Members of the Rotary Club of Perris came out the first day of the build. Volunteer Vince Agnifili called the Habitat for Humanity project a “great opportunity to come together for a great cause.”

Volunteer Jennifer Robinson, 29, read about the project on the Internet
Volunteer Jennifer Robinson, 29, read about the project on the Internet.

“It’s good for the City, it’s good for the fair, it’s good for Habitat for Humanity and it’s good for our community,” he said. “This is something we can all be proud of.”

Temecula resident Jennifer Robinson said she recently graduated with a degree in international studies from UC Irvine.

She said the work for Habitat is something she’d like to pursue in her professional career.

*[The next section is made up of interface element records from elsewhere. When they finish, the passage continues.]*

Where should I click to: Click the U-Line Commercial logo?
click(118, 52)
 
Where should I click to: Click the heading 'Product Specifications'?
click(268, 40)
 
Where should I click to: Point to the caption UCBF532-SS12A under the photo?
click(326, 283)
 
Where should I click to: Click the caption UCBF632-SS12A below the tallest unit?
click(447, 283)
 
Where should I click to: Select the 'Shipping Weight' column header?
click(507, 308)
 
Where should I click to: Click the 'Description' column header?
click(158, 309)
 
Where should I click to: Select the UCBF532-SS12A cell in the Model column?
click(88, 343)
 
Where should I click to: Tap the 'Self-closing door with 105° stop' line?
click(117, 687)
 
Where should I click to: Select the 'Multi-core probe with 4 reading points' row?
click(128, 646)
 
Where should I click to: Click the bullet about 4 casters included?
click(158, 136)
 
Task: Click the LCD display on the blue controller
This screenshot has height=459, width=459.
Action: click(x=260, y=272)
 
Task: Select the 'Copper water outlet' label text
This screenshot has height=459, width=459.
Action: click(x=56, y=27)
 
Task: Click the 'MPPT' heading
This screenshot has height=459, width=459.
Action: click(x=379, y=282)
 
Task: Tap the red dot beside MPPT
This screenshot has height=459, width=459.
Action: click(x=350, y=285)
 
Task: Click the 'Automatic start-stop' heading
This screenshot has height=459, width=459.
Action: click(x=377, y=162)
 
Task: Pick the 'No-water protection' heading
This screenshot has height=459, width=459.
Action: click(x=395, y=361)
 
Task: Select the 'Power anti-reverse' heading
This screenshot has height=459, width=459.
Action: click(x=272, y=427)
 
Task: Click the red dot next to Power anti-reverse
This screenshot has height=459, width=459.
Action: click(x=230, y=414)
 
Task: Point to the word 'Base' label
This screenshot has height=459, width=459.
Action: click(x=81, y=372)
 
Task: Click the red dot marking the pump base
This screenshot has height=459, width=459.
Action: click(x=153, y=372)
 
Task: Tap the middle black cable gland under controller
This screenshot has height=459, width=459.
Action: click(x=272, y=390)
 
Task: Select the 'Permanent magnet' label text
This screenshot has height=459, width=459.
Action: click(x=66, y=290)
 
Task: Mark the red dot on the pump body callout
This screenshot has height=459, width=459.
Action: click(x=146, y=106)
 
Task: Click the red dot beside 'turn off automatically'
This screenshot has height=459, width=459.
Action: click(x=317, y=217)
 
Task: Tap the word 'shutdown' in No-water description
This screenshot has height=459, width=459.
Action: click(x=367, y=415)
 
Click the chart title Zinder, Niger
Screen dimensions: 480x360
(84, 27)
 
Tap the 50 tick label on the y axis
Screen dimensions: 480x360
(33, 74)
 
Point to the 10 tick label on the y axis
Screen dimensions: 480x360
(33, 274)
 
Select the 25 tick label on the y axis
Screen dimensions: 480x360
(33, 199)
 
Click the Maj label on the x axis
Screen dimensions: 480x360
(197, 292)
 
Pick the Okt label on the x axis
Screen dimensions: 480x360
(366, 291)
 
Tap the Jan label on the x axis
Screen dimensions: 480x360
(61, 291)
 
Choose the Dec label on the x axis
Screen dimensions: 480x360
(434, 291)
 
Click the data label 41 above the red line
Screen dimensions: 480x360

“I want to work in poverty alleviation programs overseas,” Robinson said. “I can start by practicing it here.”

A group of six Temecula Valley High School students spent time at the job site painting. They included Jake Anderson, 16; David Yassai, 17; Elias Cruz-Zamora, 17; Devin Jones, 17; Michelle Zia, 17; and Kayla Richardson, 16. Advisor Diane Anderson and her husband, Nick, also worked on the house.

The crew from Temecula Valley High School spent part of a day working on the Habitat for Humanity home
The crew from Temecula Valley High School spent part of a day working on the Habitat for Humanity home.

“I’m proud of these kids,” Diane Anderson said. “They’ve given up some of their free time to help other peope.”

Perris Mayor Daryl Busch also stopped by the work site as the building began. He thanked the volunteers who pitched in to make the first-phase of the project a success.

“Things are really progressing rapidly,” Busch said. “It’s a really marvelous project, the type of project you want to do on an annual basis. It’s heartwarming to see people come together for such a wonderful project.”